A Billionaire’s Guide to New York

New York

The Big Apple from afar (c) 432 Park Avenue

A report from Wealth-X has shown that New York has the highest population of billionaires of any global city. Here’s how to spend a weekend in New York, fit for a billionaire.

In honour of its richest residents, the city that never sleeps keeps upping the ante with ever-taller, ever-hipper residences, hotels and restaurants. Here’s our pick of the best.

Mapped out
Many of the city’s old-school billionaires such as Michael Bloomberg and David Koch still congregate around the Upper East Side — where new residential towers continue to spring up, desperate for a slice of the action. 432 Park Avenue, billed as the tallest residential building in the western hemisphere, is one of them and there’s currently a US$40 million penthouse for sale there, decked out with custom furniture and interiors by Kelly Behun. The new owner will have to have a head for heights, as well as a taste for luxury; from the 92nd floor, it’s even possible to see the curvature of the Earth.

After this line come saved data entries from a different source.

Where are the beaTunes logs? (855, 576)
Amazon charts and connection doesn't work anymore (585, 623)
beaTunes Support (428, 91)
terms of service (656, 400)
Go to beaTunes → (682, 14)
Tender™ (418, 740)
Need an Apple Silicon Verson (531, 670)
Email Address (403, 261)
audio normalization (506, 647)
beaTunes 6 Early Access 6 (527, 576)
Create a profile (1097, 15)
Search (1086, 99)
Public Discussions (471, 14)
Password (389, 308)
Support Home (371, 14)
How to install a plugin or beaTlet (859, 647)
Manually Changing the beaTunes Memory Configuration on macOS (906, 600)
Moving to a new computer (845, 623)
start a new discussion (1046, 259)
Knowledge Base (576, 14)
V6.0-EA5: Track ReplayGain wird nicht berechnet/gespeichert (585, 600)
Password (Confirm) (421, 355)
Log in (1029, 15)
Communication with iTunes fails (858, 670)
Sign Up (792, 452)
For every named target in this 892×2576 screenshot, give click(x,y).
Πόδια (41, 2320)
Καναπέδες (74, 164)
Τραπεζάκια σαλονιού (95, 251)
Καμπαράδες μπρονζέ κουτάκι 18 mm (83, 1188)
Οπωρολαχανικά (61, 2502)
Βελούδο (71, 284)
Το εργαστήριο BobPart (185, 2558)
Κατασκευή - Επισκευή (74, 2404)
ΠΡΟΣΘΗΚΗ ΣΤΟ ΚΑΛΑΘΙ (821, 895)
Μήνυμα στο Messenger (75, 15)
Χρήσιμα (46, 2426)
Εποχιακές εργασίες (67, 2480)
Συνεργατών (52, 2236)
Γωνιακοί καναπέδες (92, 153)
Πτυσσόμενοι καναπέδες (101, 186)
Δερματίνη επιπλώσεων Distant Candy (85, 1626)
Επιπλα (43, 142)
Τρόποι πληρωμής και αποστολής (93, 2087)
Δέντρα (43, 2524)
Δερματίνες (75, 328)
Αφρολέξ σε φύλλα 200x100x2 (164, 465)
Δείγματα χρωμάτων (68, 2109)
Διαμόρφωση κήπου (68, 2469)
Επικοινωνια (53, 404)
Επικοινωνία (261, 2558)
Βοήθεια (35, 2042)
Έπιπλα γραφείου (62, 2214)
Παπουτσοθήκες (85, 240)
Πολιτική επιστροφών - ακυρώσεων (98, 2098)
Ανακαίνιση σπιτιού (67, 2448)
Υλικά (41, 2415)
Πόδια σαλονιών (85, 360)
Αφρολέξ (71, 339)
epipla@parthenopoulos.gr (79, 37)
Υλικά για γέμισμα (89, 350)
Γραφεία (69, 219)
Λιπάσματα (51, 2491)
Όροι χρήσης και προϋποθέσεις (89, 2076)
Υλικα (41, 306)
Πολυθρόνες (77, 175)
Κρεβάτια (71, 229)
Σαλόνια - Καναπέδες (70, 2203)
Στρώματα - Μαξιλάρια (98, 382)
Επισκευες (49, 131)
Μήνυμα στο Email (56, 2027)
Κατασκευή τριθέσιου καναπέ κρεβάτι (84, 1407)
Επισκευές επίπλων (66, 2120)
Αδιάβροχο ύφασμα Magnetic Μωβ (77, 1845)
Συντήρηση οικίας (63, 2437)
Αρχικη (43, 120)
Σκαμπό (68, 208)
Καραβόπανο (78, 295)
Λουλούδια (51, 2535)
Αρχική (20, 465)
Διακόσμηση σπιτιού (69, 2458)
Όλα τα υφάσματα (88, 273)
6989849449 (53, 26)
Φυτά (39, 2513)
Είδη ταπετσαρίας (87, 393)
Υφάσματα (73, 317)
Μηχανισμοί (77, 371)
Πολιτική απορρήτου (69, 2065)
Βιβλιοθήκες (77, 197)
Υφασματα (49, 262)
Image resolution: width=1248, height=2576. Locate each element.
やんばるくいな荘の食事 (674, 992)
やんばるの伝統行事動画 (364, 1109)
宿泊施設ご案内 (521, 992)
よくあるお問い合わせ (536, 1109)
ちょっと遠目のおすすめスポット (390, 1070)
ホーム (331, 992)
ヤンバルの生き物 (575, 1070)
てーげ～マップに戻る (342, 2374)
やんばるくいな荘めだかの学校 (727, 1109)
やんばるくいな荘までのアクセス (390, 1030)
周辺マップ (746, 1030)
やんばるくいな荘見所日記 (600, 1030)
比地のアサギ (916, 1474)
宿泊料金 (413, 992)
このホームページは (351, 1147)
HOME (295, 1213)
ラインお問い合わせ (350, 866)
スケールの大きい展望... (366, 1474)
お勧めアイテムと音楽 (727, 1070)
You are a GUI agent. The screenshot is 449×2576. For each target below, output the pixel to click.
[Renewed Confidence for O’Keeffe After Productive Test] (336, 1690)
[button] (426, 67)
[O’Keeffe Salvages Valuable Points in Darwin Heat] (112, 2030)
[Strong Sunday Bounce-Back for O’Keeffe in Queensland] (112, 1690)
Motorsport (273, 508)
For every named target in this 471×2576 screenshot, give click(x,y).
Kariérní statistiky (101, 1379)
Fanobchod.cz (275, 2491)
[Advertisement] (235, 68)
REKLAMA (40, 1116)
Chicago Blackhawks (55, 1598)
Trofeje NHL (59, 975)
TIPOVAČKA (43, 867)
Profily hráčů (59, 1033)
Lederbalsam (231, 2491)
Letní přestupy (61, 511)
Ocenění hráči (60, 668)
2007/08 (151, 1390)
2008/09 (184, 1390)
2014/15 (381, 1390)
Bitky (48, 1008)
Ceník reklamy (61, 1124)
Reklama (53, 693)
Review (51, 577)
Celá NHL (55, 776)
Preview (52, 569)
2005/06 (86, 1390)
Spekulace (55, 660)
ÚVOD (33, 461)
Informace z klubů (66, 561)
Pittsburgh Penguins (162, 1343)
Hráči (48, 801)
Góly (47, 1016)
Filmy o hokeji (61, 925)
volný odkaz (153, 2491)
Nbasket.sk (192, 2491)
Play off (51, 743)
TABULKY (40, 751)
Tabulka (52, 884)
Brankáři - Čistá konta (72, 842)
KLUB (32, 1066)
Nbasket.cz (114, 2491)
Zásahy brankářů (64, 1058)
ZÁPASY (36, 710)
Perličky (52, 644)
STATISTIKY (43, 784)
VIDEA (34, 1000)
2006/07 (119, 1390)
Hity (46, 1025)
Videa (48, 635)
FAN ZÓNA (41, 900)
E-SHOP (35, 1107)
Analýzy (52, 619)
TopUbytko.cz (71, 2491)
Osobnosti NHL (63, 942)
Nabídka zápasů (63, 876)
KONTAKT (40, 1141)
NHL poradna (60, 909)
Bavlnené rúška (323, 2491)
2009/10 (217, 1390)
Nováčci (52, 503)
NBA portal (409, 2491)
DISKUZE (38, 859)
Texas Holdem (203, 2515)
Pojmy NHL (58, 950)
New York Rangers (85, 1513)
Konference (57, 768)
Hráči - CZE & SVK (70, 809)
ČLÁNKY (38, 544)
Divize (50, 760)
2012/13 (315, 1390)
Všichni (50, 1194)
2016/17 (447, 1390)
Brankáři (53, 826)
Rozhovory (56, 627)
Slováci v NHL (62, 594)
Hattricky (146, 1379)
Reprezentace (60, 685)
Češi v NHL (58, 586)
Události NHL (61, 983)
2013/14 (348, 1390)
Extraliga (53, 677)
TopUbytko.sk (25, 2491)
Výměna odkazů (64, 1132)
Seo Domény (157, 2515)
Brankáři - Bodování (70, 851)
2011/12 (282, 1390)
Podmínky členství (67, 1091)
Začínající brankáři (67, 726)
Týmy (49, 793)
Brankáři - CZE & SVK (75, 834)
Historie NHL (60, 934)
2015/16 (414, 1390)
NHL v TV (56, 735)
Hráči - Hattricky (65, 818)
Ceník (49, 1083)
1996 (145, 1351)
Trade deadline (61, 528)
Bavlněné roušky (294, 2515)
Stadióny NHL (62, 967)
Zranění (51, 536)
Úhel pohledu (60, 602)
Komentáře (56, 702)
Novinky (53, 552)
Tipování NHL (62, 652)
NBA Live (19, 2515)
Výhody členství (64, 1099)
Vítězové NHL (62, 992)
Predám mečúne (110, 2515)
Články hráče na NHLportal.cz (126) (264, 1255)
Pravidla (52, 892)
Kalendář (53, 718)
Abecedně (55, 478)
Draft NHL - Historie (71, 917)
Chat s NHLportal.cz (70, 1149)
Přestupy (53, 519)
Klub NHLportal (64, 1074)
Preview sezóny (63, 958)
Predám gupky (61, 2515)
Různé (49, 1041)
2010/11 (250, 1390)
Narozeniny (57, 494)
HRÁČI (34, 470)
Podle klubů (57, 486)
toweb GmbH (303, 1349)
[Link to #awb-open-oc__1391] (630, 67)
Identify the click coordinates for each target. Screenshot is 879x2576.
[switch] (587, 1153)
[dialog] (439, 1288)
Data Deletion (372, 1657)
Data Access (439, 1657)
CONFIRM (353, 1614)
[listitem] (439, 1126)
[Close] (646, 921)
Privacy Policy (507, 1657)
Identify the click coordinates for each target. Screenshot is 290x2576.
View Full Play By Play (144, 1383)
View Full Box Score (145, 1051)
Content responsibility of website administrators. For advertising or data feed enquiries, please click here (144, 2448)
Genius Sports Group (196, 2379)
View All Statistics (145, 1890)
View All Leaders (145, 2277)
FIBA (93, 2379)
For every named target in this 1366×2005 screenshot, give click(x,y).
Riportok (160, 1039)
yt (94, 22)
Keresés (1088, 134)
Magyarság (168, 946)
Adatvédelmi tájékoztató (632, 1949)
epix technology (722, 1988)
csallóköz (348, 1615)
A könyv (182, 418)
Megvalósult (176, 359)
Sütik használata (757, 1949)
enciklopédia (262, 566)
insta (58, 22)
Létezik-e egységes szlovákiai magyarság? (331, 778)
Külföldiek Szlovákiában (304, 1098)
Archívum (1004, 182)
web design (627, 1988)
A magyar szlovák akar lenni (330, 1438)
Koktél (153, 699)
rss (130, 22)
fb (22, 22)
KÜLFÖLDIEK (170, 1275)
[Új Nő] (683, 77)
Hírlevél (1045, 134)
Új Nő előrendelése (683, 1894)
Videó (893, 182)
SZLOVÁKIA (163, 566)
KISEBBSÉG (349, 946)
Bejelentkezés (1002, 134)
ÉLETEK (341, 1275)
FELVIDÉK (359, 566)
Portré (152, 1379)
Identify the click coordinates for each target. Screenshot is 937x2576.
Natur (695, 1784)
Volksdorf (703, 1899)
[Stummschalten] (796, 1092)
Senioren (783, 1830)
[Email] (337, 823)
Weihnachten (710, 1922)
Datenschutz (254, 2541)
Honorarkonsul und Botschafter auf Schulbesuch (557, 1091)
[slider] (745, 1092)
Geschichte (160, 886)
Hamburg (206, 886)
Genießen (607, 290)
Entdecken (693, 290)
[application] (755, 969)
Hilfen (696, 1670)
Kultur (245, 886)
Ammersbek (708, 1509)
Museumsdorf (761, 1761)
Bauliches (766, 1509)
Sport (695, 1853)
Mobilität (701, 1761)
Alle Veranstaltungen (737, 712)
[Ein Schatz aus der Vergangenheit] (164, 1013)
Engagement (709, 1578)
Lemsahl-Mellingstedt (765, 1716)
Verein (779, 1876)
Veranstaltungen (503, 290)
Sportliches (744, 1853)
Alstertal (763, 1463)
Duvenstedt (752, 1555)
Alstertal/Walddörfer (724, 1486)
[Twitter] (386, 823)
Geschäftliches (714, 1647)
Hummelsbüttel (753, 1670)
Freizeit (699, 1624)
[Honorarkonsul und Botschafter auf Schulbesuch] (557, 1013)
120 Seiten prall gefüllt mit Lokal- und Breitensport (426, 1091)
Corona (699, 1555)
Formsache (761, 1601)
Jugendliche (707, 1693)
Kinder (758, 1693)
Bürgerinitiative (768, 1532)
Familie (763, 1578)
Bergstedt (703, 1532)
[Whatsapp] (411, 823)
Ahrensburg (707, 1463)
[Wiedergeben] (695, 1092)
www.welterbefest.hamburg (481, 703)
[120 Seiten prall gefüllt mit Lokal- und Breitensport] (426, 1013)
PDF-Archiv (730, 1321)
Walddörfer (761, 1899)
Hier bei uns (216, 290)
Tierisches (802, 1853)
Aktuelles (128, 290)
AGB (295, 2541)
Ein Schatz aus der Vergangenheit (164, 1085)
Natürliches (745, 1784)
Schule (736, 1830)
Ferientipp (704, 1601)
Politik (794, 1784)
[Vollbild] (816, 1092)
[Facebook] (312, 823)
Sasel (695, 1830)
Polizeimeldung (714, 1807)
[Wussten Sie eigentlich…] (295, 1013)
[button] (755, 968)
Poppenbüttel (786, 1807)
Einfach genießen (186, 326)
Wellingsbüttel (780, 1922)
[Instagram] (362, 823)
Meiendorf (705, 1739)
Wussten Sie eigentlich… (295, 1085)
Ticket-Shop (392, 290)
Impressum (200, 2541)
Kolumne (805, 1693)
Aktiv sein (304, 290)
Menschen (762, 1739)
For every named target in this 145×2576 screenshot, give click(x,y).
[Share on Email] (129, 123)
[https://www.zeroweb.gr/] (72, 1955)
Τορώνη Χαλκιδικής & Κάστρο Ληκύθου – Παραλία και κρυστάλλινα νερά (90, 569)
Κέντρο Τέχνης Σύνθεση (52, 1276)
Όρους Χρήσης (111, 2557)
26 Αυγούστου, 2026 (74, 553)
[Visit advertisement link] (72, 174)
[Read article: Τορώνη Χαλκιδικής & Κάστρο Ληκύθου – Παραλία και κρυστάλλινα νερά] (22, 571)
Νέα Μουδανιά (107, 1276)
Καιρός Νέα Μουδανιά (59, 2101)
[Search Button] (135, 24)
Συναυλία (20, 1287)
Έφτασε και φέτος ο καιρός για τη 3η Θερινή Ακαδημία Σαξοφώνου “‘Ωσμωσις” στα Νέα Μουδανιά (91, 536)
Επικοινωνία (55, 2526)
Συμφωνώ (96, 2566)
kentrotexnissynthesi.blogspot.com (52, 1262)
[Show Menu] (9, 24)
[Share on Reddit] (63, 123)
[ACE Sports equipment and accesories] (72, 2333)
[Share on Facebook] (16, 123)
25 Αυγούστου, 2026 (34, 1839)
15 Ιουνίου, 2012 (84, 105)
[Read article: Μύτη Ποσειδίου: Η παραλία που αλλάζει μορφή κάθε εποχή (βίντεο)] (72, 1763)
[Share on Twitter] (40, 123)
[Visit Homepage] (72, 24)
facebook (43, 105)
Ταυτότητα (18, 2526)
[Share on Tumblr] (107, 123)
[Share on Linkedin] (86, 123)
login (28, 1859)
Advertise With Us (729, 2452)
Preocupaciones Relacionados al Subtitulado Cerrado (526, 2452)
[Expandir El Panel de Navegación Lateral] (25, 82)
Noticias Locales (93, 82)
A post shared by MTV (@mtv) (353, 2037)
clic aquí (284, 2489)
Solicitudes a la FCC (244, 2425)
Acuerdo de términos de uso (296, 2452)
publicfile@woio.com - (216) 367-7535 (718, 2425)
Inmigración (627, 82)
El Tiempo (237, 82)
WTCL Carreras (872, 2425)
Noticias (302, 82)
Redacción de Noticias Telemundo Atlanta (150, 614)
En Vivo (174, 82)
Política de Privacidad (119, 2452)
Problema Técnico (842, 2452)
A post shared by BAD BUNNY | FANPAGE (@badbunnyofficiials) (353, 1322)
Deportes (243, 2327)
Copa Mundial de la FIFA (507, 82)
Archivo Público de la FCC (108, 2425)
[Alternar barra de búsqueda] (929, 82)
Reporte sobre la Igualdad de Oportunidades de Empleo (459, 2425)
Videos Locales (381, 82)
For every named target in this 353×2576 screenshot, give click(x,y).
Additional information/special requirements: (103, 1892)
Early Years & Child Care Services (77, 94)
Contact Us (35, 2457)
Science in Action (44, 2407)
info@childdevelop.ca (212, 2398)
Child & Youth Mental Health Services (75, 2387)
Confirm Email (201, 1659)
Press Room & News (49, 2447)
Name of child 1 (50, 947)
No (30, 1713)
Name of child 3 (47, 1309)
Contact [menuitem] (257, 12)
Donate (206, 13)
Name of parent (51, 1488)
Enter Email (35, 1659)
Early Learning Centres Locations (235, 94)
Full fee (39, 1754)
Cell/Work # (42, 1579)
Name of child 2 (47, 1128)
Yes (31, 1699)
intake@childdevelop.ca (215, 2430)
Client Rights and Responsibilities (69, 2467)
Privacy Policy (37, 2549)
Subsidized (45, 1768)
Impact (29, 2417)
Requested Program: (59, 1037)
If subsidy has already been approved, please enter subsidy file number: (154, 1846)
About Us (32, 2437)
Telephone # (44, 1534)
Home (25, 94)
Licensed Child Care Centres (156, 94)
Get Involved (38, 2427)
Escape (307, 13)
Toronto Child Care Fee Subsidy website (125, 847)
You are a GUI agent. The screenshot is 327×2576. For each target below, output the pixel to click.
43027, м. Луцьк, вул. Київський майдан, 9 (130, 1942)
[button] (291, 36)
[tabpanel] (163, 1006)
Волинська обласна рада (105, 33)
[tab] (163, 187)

Further downtown, a new generation of billionaires is settling in and settling down. Sean Parker, co-founder of Napster, calls Greenwich Village home, as does We Work’s Adam Neumann — and Condé Nast’s move to One World Trade Center sealed the deal on the ‘new’ New York, centring around Lower Manhattan. Newly opened Four Seasons Downtown offers 157 apartments that rise above any other residential tower in this area. Owners can swim in a sunlit pool or entertain in a private dining room while enjoying gold-star service from the hotel below. Those in the know swoop into town by Blade helicopter, which lands near Wall Street.

Where to stay
Those who don’t snap up an apartment at Four Seasons Downtown may well want to stay at its shiny new hotel or at least dine at CUT, celebrity chef Wolfgang Puck’s first restaurant in New York. The hotel is the group’s second opening in the city and, by all accounts, a show of belief in the area’s much-hyped rebirth. They aren’t the only newcomers to the neighbourhood. The Beekman, just around the corner, is a beautiful bohemian addition, grand without being stuffy, meticulously restored from its former life as a 19th century skyscraper. From either hotel, it’s a matter of mere minutes to walk to Santiago Calatrava’s captivating new Oculus, a modern architectural masterpiece housing a train station and a shopping centre, as well as some more historical offerings, including City Hall. Back in Midtown, just a few blocks from billionaire Margaretta Taylor’s digs in Sutton Square, the newly renovated InterContinental New York Barclay is now taking reservations, while across the water in hipster haven Williamsburg, The Hoxton, which proved a hit in Amsterdam, is joining a fast-growing clutch of Brooklyn boutique hotels.

Where to eat and drink
While there is still a healthy helping of Michelin stars and formal dining rooms in New York City, young billionaires and high-flying entrepreneurs tend to value authenticity over silver service and, for that reason, new restaurants are swarming in to cater to their pared-back tastes. From sunny Italian plates in the Meatpacking District’s Santina, to super-chef Andrew Carmellini’s much-lauded Lafayette, a self-proclaimed ‘grand café’, the mood is very relaxed. The Beatrice Inn, opened by Vanity Fair editor Graydon Carter back in 2012, might not be new, but under the helm of chef Angie Mar it has found a new audience. Where once there was a strict dress code and an A-list clientele, now the food is the star of the show. Those still in search of old-style ritz should head to the Majorelle at The Lowell, which opened in March, sharing sidewalk space with some of the priciest properties on the Upper East Side. Named after Yves Saint Laurent’s famed gardens in Marrakech, the space has its own lush garden, where French cuisine is served amid vines and fruit trees. Those seeking a more clandestine night out might instead check into one of the city’s many private members’ clubs. Soho House (backed by US billionaire investor Ron Burkle) is the obvious choice, particularly its second location, Ludlow House, which opened last year on the Lower East Side. Otherwise, there are stuffier, more traditional options such as The Union Club and The Metropolitan Club, although they are notoriously difficult to get into. When all else fails, The Standard High Line is a no-brainer. Head to the Top of the Standard, order a Manhattan and drink in those dazzling city lights.